Der siebentägige gleitende Durchschnitt der täglichen Neuerkrankungen in Südafrika ist in den letzten zwei Wochen von 14,68 Neuerkrankungen pro 100.000 Menschen am 20. Dezember auf 23,20 Neuerkrankungen pro 100.000 Menschen am 3. Januar gestiegen. Der gleitende Durchschnitt der täglichen Todesfälle hat sich verdoppelt die letzten zwei Wochen von 0,34 Todesfällen pro 100.000 Menschen am 20. Dezember bis 0,68 Todesfälle pro 100.000 Menschen am 3. Januar.

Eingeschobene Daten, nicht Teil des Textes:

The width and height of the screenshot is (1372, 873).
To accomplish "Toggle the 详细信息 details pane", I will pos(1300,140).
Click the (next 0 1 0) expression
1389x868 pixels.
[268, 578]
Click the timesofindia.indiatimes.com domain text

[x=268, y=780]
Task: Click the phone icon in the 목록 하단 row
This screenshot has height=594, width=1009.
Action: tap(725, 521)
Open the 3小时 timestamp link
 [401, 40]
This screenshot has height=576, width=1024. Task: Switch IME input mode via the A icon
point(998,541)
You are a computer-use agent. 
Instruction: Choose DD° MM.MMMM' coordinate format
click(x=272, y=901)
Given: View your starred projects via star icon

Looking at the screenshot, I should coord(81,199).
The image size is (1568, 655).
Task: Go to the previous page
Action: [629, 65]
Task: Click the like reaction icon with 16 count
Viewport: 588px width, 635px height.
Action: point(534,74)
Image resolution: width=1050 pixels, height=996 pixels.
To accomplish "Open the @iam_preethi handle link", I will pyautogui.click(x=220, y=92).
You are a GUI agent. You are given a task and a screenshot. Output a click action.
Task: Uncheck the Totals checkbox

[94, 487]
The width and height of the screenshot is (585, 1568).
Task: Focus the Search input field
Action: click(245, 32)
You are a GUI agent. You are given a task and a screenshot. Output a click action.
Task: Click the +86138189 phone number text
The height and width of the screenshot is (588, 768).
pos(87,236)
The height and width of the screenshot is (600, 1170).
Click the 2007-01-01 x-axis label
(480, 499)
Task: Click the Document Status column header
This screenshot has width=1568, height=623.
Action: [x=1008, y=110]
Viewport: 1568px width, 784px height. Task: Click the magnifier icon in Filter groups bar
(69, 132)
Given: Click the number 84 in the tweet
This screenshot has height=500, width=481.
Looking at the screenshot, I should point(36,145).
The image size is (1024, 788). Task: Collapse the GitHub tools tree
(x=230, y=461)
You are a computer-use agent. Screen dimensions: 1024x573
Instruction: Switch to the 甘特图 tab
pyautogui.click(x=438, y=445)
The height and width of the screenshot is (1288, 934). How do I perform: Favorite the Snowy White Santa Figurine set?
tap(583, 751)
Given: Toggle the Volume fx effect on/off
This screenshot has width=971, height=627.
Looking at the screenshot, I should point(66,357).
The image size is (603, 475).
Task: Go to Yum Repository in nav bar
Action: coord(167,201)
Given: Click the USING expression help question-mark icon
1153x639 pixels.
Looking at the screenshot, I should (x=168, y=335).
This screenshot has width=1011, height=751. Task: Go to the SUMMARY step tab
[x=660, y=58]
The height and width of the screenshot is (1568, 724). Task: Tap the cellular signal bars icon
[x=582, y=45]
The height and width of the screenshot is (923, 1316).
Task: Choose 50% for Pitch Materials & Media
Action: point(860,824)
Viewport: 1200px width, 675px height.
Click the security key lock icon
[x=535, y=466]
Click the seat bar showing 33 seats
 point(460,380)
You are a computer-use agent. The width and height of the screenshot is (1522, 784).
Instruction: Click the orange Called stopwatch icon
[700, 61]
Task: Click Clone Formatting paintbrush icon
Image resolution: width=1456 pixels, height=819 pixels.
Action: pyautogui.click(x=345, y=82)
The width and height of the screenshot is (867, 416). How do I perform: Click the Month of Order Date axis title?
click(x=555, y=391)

Als sich die Kapazitäten der südafrikanischen Krankenhäuser näherten, kündigte Präsident Cyril Ramaphosa letzte Woche die Rückkehr zu Beschränkungen an, die die Ausbreitung der Krankheit verlangsamen sollen, einschließlich eines Verbots des Verkaufs von Alkohol und der Schließung vieler öffentlicher Strände und des Verbots öffentlicher Versammlungen.

Das COVID-19-Virus ist anfällig für Mutationen und die Schaffung neuer Varianten, sagte Lessells.

“Wenn mehr genomische Überwachung und bessere genomische Überwachung durchgeführt werden, werden wir mit ziemlicher Sicherheit mehr Varianten in anderen Teilen der Welt sehen”, sagte er.